Challenge:
Can you return, unchanged, the lines of the material below that begin at the line containing "1 Comment (40, 272)" and stop after the line containing "prev (95, 11)"?

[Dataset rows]

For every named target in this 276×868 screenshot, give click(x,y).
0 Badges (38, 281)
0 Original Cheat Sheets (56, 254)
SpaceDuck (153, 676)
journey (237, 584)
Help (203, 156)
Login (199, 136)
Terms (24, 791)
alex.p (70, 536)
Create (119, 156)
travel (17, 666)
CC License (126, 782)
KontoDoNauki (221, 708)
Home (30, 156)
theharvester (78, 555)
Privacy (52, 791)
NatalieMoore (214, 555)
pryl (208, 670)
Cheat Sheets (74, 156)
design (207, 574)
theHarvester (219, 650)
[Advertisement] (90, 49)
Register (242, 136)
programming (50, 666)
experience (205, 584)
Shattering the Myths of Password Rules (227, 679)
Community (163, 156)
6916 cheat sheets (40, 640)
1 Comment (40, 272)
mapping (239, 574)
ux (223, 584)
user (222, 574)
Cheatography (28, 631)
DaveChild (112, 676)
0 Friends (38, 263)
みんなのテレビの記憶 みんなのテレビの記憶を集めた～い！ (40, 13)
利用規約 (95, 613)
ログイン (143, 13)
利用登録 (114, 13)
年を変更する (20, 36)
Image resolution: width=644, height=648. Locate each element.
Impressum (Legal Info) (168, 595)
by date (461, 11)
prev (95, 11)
...
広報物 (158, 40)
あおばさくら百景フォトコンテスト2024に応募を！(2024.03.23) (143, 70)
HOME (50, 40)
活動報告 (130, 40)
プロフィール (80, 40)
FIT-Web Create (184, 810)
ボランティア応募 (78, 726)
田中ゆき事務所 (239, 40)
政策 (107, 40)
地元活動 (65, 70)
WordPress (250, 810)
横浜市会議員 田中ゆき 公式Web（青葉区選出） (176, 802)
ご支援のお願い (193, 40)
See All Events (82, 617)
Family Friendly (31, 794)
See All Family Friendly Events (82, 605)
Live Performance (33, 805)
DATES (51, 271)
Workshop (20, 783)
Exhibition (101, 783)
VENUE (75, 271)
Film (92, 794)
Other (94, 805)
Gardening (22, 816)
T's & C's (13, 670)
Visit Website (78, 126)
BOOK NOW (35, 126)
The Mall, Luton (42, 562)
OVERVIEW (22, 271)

Task solution:
1 Comment (40, 272)
mapping (239, 574)
ux (223, 584)
user (222, 574)
Cheatography (28, 631)
DaveChild (112, 676)
0 Friends (38, 263)
みんなのテレビの記憶 みんなのテレビの記憶を集めた～い！ (40, 13)
利用規約 (95, 613)
ログイン (143, 13)
利用登録 (114, 13)
年を変更する (20, 36)
Image resolution: width=644, height=648. Locate each element.
Impressum (Legal Info) (168, 595)
by date (461, 11)
prev (95, 11)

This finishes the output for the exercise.